How stupid do our presidential candidates think I am?
Do they think I find their computer-generated calls endearing?
Do they think I’m out here saying, “Well, I was leaning toward voting for President Obama because I like the admiring way he looks at Michelle when she’s rocking a sleeveless dress with her buff arms, but then I got a call from Gov. Mitt Romney and his recorded message meant so much to me that it made my little independent heart go pitter-pat. For a split second, I actually thought it was really him on the line. I couldn’t believe this important man with his great hair would take the time to have his computer call me personally. But now I’m torn because Mr. Obama’s campaigners called to remind me of his support for American families — regular families like mine (only I wondered about their thoughtfulness in calling just as we were sitting down to dinner). After dinner, someone called on behalf of Mr. Romney, wanting me to pledge my belief in America by handing over my hard-earned money (but I don’t have any on account of the Obama’s administration not delivering on its promise of creating high-paying jobs, specifically one for me). Sorry folks, I’m on a roller-coaster ride out here. Maybe some more campaign calls will help me make up my mind.”

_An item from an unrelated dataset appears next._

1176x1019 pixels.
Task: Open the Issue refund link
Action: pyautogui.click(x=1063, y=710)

Do the candidates think I’m excitedly monitoring my caller ID thinking, “Washington, D.C. — the president’s calling!” or “Private caller — I bet it’s the governor!”

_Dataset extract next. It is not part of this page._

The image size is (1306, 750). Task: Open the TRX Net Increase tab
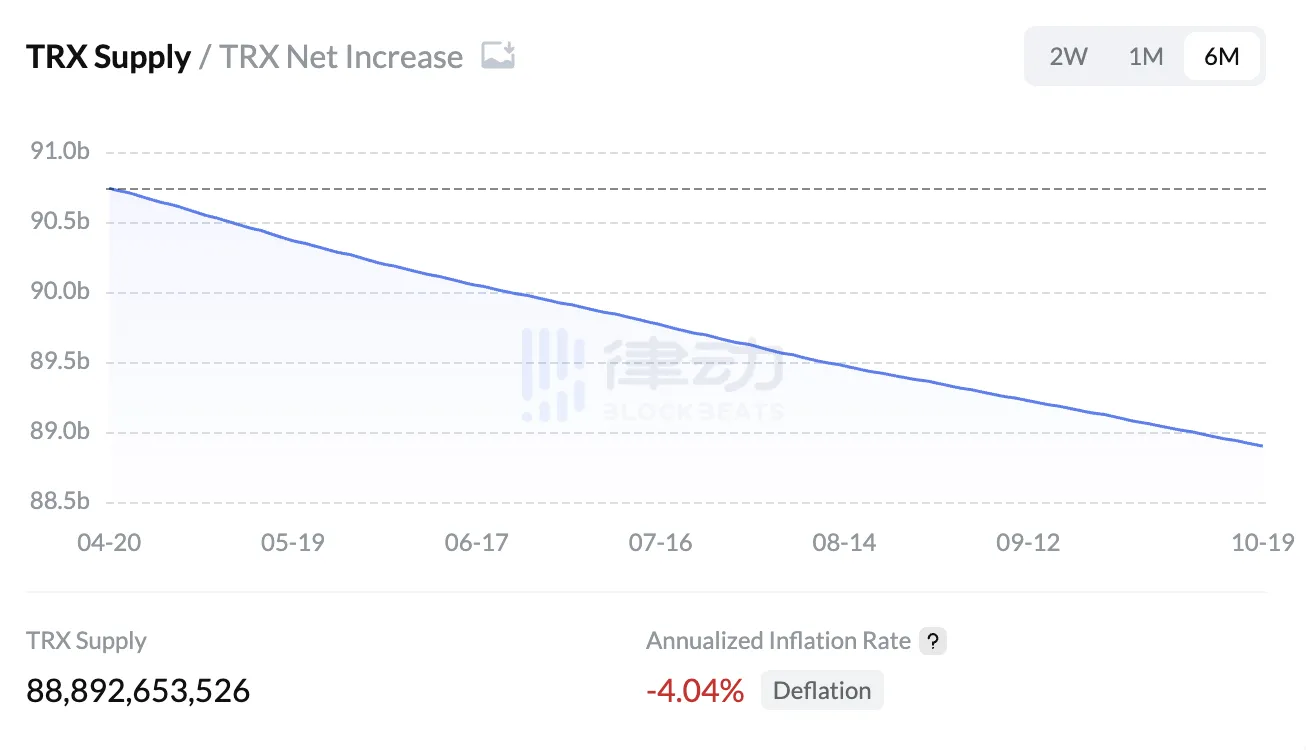(341, 57)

Do they seriously expect me to answer? And if I do answer (accidentally), do they expect me to get past, “Hello, this is ...” before clicking them off?
Who gives politicians the bad advice that to get our votes they need to badger and annoy us? I suppose in some households people do waste precious life minutes listening to unsolicited messages (or the practice wouldn’t continue), but in ours, every annoying phone call counts against the caller.